What not to do – Don’t forget the fundamentals!
The Big Fundamental
The word fundamental comes from the latin ‘fundamentalis’, pertaining to a foundation, something primary, a principle set of rules and is dated to the mid-15th century. With that in mind, the late Los Angeles Laker player, Kobe Bryant used to say he never got bored while training the fundamentals of basketball and the principles of to how to play the game consistently well. Tim Duncan, widely regarded as the best power forward of all time – and a 5-time NBA champion with the San Antonio Spurs went by the nickname ‘The Big Fundamental.’ Duncan executed the simple things to perfection, with efficiency of movement, no wasted energy and succeeded many times.
The KISS Principle
During this time in history, we have access to such much information, we are overloaded with it. We can be consumed with an overload that can sometimes overcomplicate things. But what must never be underestimated is that doing the simple things well, repeatedly usually leads to success. KISS, an acronym for ‘keep it simple, stupid’, is a design concept from 1960 with origins in the US Navy. The KISS principle states that most systems work best if they are kept simple, rather than made overly convoluted and complicated; we should look for simplicity, not complexity.
Do not lose sight of this principle in your chosen profession. We can get drawn to all the bright and shiny objects that look and sound great, I have sometimes fallen into this trap. But it is the ability to understand and practice the fundamentals that are the key to high levels of performance, fulfilment and success. Fundamentals form the core of any professional skillset. They are the seed from which essential structure and function grow.
Don’t Learn Too Quickly
Physiotherapy, my specialisation, is a profession underpinned by human interaction, communication, empathy, active listening and a professional skillset taught in university, and amplified with experience and exposure in a career journey. All too frequently young, enthusiastic and ambitious physiotherapists try to learn everything quickly and complete as many courses and attend as many seminars as they can, perhaps some of these physios overcomplicate things and forget to keep practicing the simple and effective things.
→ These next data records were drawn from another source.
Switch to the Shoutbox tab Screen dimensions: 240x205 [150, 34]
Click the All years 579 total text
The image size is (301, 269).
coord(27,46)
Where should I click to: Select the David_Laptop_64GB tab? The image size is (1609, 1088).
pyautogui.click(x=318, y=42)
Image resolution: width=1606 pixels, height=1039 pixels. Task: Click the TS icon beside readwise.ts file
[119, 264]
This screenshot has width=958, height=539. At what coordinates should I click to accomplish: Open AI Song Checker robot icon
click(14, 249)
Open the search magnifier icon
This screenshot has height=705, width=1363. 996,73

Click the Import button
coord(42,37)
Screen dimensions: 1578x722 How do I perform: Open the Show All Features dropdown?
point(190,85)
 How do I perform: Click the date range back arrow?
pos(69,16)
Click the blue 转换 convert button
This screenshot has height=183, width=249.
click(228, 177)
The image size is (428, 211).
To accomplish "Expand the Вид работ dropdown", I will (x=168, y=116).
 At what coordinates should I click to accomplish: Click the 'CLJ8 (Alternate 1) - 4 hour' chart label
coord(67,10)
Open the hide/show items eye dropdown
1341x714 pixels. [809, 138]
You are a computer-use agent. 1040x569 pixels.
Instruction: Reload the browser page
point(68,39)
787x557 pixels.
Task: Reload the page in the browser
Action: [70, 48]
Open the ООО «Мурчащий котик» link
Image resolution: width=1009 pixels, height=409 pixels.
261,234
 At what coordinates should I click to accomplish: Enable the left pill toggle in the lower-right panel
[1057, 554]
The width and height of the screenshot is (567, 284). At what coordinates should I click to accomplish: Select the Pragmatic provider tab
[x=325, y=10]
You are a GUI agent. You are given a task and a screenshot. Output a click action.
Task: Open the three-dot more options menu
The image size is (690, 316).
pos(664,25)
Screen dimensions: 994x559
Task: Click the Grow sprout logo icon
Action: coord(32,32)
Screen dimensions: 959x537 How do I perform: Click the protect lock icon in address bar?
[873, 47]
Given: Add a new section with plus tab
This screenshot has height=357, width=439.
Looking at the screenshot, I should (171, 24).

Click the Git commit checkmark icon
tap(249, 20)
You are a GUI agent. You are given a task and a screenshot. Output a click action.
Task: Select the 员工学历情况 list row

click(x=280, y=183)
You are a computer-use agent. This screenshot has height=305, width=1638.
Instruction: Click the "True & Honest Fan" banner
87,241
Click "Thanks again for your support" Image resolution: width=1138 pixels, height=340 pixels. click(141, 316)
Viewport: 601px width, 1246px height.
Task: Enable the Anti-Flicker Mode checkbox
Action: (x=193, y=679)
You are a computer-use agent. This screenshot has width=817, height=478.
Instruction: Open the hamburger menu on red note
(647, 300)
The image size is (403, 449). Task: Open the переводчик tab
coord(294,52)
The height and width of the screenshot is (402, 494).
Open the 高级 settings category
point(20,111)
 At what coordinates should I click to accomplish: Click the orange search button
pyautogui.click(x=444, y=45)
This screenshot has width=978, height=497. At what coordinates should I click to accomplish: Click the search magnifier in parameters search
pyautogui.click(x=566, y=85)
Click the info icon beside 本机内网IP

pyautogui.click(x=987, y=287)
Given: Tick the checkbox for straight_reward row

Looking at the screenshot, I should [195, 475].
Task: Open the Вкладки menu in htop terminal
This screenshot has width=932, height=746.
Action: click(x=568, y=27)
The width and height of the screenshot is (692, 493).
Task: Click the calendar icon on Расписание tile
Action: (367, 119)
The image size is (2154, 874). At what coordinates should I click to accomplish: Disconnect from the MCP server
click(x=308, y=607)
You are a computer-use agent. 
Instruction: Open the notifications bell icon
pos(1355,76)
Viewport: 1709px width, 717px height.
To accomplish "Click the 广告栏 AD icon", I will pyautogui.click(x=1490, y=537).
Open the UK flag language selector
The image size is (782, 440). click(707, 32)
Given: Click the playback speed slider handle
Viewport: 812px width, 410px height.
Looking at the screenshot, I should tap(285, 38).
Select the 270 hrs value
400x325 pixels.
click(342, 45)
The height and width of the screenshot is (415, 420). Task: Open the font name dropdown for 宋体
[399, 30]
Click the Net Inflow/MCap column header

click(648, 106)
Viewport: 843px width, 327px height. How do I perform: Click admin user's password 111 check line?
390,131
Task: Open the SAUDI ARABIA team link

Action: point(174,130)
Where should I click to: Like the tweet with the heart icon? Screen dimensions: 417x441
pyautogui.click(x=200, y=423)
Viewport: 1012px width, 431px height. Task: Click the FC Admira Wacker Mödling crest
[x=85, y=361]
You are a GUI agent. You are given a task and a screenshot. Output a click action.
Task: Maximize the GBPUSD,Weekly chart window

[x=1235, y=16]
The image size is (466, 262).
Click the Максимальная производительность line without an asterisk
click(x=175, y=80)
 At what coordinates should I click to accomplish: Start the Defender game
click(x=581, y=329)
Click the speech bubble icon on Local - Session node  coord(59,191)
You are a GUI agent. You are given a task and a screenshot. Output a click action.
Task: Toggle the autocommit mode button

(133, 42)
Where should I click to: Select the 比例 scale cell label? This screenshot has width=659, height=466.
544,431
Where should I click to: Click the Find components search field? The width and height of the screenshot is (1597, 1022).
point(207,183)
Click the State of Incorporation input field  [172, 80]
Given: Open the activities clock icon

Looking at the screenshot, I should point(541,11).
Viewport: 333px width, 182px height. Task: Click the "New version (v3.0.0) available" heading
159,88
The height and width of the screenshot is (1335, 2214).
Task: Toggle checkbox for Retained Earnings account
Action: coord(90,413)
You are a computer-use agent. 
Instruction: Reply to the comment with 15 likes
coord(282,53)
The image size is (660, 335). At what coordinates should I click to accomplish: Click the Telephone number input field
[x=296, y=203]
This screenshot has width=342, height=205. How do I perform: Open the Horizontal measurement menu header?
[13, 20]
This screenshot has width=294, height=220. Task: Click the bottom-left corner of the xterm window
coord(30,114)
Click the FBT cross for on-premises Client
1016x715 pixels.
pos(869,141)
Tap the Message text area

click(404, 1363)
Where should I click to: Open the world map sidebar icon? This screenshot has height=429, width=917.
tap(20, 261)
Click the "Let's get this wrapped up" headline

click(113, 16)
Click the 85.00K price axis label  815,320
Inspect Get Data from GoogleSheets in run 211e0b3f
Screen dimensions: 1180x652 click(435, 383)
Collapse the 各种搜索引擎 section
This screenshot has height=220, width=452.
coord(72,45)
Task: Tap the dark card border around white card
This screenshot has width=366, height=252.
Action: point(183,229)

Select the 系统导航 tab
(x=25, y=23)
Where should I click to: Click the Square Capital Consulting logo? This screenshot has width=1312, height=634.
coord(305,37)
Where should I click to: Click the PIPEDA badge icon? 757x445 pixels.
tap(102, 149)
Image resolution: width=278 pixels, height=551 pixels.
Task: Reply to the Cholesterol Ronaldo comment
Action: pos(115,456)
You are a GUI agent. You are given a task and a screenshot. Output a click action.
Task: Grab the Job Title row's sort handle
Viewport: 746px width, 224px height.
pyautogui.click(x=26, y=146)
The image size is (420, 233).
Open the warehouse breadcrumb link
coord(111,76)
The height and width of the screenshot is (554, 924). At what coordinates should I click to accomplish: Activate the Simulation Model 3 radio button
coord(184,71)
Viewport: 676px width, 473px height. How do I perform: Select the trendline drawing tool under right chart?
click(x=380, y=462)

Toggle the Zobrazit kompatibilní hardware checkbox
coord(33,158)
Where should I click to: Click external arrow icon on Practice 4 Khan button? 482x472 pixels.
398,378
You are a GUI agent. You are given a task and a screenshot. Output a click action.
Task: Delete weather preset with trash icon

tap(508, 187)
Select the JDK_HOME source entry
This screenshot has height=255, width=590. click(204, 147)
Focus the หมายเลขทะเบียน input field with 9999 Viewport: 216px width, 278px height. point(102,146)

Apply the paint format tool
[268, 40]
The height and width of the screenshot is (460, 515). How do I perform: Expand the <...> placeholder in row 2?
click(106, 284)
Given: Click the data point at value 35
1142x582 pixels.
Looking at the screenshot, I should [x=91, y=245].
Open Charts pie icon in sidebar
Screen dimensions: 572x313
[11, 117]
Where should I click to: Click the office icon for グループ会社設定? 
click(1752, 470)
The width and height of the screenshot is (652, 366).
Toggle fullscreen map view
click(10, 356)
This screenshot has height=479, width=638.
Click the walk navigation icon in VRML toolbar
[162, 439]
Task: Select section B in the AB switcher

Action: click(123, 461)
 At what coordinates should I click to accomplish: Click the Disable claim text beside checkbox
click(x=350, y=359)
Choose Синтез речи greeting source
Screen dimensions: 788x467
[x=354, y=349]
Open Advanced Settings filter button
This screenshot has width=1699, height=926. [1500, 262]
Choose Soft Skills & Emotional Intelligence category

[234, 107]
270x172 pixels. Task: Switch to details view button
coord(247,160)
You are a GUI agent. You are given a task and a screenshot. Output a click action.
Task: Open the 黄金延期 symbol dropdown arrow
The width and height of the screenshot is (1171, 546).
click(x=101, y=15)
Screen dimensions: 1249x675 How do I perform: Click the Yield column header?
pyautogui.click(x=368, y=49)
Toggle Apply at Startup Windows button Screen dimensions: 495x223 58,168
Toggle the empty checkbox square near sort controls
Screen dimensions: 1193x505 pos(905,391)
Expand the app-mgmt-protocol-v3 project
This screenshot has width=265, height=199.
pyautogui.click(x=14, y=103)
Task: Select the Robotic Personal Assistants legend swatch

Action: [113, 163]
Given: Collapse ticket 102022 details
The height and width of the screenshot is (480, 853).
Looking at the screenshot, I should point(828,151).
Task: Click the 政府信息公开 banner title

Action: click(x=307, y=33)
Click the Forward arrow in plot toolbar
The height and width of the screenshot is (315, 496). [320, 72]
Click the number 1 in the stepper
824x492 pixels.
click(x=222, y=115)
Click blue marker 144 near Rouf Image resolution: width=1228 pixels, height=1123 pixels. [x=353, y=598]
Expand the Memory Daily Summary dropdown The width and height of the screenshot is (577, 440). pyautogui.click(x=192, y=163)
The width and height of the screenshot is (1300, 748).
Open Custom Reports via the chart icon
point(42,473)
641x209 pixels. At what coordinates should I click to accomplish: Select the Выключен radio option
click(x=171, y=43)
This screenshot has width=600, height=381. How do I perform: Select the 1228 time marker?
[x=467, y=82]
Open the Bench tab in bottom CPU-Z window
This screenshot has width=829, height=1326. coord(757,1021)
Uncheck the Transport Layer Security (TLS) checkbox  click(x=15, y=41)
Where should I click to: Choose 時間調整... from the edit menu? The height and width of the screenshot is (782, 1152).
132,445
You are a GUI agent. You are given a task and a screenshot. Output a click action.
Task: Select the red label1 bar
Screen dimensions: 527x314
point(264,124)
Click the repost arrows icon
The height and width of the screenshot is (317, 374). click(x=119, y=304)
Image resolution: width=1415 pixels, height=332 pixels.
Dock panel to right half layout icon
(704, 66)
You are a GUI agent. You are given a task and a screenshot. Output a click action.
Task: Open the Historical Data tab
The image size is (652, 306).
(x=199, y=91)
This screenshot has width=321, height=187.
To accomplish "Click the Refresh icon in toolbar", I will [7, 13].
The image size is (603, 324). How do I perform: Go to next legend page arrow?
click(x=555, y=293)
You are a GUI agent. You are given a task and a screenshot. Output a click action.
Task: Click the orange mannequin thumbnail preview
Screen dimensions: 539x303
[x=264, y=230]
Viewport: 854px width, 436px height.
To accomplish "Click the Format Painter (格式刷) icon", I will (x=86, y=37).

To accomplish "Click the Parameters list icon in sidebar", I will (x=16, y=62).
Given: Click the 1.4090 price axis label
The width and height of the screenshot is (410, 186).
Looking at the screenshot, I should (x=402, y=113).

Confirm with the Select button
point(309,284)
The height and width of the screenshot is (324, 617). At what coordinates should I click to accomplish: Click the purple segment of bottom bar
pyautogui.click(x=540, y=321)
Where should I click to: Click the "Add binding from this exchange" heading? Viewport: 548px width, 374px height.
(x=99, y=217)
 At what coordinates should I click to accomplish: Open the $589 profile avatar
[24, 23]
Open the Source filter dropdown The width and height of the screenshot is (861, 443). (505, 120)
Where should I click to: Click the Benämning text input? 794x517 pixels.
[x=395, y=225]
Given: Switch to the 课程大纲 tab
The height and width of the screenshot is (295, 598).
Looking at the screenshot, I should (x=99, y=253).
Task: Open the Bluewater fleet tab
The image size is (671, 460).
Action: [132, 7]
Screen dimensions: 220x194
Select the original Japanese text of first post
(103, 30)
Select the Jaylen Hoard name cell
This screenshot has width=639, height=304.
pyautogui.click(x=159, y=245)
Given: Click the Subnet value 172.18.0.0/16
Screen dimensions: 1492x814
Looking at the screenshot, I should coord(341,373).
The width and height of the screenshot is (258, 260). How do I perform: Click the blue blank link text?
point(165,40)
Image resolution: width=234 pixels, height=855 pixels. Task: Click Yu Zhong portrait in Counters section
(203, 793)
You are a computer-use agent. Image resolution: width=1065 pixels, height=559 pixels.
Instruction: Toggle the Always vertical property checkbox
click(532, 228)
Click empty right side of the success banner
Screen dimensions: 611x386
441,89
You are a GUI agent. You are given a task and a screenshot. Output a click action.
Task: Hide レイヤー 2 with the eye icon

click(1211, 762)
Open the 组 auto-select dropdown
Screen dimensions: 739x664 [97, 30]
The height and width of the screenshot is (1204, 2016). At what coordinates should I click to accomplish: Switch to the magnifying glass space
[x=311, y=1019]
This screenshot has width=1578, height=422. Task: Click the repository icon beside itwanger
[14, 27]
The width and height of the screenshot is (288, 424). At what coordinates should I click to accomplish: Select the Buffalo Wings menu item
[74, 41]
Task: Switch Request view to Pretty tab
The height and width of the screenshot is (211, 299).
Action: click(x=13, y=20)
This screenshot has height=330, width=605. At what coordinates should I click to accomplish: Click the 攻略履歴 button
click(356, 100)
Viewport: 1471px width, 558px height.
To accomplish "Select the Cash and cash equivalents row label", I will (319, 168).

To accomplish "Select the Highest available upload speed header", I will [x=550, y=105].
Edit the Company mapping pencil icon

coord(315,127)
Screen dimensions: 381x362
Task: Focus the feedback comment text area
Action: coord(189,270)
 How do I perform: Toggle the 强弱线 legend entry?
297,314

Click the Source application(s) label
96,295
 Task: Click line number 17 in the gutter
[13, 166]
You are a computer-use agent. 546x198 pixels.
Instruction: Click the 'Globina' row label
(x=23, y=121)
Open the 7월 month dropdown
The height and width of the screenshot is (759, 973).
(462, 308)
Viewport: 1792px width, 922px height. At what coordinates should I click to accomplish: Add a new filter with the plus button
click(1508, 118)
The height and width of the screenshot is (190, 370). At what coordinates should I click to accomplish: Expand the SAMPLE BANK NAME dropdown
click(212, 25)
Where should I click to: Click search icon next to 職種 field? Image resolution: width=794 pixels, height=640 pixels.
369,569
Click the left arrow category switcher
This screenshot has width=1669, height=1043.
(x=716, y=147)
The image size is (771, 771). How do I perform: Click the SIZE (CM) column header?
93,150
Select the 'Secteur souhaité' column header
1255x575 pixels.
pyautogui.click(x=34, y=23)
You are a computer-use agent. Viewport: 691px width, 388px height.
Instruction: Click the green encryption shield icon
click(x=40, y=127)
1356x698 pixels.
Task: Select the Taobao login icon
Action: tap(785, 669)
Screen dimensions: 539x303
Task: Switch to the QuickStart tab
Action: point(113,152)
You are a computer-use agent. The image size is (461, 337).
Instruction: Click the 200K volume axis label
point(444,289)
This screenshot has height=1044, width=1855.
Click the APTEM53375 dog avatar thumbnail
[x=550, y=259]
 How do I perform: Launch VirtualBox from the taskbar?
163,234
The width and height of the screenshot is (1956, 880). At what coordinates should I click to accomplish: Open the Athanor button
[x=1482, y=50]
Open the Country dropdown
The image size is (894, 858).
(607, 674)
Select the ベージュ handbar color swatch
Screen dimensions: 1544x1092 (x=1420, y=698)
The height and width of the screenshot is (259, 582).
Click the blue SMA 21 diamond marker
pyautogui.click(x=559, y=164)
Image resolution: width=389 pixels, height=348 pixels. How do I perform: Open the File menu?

They can get bombarded with information from many directions be that technical, or other forms of knowledge.
I have spoken to and mentored several physiotherapists starting their careers. They usually have attended multiple courses; but I am often asked the question of where they should focus their attention to build the learning that will make an impactful difference on outcomes with patients and clients. I usually answer, “don’t forget the fundamentals…because if you do them to a high level you will do well”. And it is a simple fact that this concept can be taken to any job.
Practice Your Fundamentals
Physiotherapy under-graduate degrees give students a grounding in anatomy, physiology, biology, strength & conditioning, research and many clinical work placements to gain experience in physiotherapy areas such as musculoskeletal, respiratory, and neurological specialities. The fundamentals of how to approach a patient, take a detailed subjective and objective assessment are taught here. The ability to create a succinct and appropriate management and treatment plan after a diagnosis is schooled here. These fundamental skills are practiced regularly and diligently. Do not forget them when you are out working in private practice or pitch-side at a football match!
Vincent van Gogh once said that “doing little things well is a step toward doing big things better”. The simple thing like gathering all the important information from a patient, having actually engaged and listened to the patient is fundamental, it is foundational to any successful treatment process.
Continue to Keep it Simple
Other vital ‘soft skills’ such as punctuality, thoughtfulness, effective and clear communication, emotional intelligence, teamwork and collaboration are fundamentals that are commonly part of our curriculum too. Do not make the mistake of forgetting them when you are qualified. These fundamentals should be ingrained through habits and repeated deliberate practice and action. Keep it simple – like Kobe Bryant, Tim Duncan and so many other high-performers often do.
In my podcast ‘Sleep Eat Perform Repeat’ I am always intrigued when I hear from each high performer I speak to proclaim the importance of doing the simple things repeatedly over time, leading to success and high levels of productivity and performance in their respective field, be that writing, photography, public speaking, drawing, playing an instrument, kicking a rugby ball – you name it. Paulo Coelho, the author of ‘The Alchemist’ says that “the simple things are also the most extraordinary things, and only the wise can see them”. Be wise, don’t be stupid – but keep it simple, stupid!
Excellence and high performance in any profession and walk of life is about doing the ordinary, fundamental pieces extraordinarily well and to the highest possible standard to achieve the highest possible outcomes. Learn the fundamentals you need to know, practice them regularly with a zeal and passion and will serve you well.
- Identify the key fundamental ingredients in your profession – the pieces that separate the best from the rest.
- Practice them with energy. Ask mentors about them. Seek guidance on these fundamentals
- Do not forget the fundamentals! They are what made you successful in the first place and put you on the right path to doing what you want to do.